M. et Mme A soutiennent que :
— l’attribution d’une place au sein d’un institut médico-éducatif (IME) est indispensable eu égard au dommage imminent causé par la situation actuelle et afin de préserver le bon développement de l’enfant ; C n’a jamais bénéficié d’une place en IME, alors que celle-ci est prescrite par la maison départementale des personnes handicapées de l’Eure et qu’il vient d’être mis fin à la prise en charge par l’hôpital de jour ;
— une atteinte est portée aux droits fondamentaux à l’éducation, à la santé et au respect de la vie, le défaut de prise en charge adaptée entraînant de graves difficultés pour le développement de C.
Par un mémoire enregistré le 21 juin 2024, l’agence régionale de santé de Normandie, représentée par F Avocats, agissant par Me Tugaut, demande au juge des référés de rejeter la requête de M. et Mme A.
L’agence régionale de santé (ARS) de Normandie soutient que :
— la requête est irrecevable en tant qu’elle vise des mesures qui excèdent l’office du juge des référés ; l’orientation vers un IME par le juge des référés implique nécessairement la création d’une place dans une telle structure ;
— les requérants ne justifient pas de l’urgence de la situation de leur enfant ; la MDPH n’a pas été sollicitée pour qu’un plan d’accompagnement soit engagé ; la prise en charge de l’enfant par un accompagnant d’élève en situation de handicap est en cours jusqu’au 31 août 2024 ;
— aucune atteinte grave et manifestement illégale n’est portée à une liberté fondamentale ; aucune carence de sa part n’est caractérisée en l’espèce, compte-tenu des moyens et pouvoirs dont elle dispose ; elle n’a, au demeurant, jamais été interpellée sur la situation de la famille.
Vu les autres pièces du dossier.
Vu :
— la Constitution du 4 octobre 1958, notamment son Préambule ;
— la convention européenne de sauvegarde des droits de l’homme et des libertés fondamentales ;
— la convention internationale des droits de l’enfant ;
— le code de la santé publique ;
— le code de l’action sociale et des familles ;
— le code de l’éducation ;
— le code de justice administrative.
Les parties ont été régulièrement averties du jour de l’audience.
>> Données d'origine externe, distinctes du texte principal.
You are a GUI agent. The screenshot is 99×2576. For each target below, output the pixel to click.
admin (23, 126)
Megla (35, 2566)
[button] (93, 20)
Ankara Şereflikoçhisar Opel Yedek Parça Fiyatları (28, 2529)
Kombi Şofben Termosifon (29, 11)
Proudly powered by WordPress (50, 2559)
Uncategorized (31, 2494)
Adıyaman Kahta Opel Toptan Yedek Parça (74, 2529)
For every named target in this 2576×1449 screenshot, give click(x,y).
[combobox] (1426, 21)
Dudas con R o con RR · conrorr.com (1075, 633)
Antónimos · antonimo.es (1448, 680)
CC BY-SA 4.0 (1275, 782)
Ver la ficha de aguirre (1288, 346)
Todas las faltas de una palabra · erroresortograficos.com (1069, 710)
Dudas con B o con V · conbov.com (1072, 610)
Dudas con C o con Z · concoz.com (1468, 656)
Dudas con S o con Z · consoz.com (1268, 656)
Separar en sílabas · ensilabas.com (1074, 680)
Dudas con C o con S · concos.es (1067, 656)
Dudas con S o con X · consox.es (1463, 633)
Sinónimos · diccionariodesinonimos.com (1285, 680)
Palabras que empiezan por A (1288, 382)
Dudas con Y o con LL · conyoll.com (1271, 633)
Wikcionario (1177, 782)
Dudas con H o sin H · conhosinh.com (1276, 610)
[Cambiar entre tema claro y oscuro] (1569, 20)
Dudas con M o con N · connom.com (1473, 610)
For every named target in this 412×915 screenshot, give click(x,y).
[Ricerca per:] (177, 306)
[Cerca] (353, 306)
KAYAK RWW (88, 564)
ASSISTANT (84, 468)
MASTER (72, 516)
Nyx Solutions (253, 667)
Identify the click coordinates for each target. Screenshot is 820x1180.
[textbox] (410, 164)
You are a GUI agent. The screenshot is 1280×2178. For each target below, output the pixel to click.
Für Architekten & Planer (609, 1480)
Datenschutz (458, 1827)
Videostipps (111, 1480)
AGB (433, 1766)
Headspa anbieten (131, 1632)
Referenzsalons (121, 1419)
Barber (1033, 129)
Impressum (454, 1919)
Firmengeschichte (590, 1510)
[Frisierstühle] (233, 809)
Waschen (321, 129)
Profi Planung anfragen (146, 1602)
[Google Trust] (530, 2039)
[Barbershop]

Ont été entendus au cours de l’audience publique du 24 juin 2024, tenue à 14h00 en présence de M. Dubost, greffier d’audience :
— le rapport de Mme Rouland-Boyer, juge des référés,
— et les observations de la Selarl Jegu Leroux, avocat de M. et Mme A et de F avocats, représentant l’agence régionale de santé de Normandie maintenant les conclusions et moyens présentés dans leurs écritures.
La juge des référés, à l’issue de l’audience, a prononcé la clôture de l’instruction.
Considérant ce qui suit :
1. Aux termes de l’article L. 521-2 du code de justice administrative : « Saisi d’une demande en ce sens justifiée par l’urgence, le juge des référés peut ordonner toutes mesures nécessaires à la sauvegarde d’une liberté fondamentale à laquelle une personne morale de droit public ou un organisme de droit privé chargé de la gestion d’un service public aurait porté, dans l’exercice d’un de ses pouvoirs, une atteinte grave et manifestement illégale. Le juge des référés se prononce dans un délai de quarante-huit heures ».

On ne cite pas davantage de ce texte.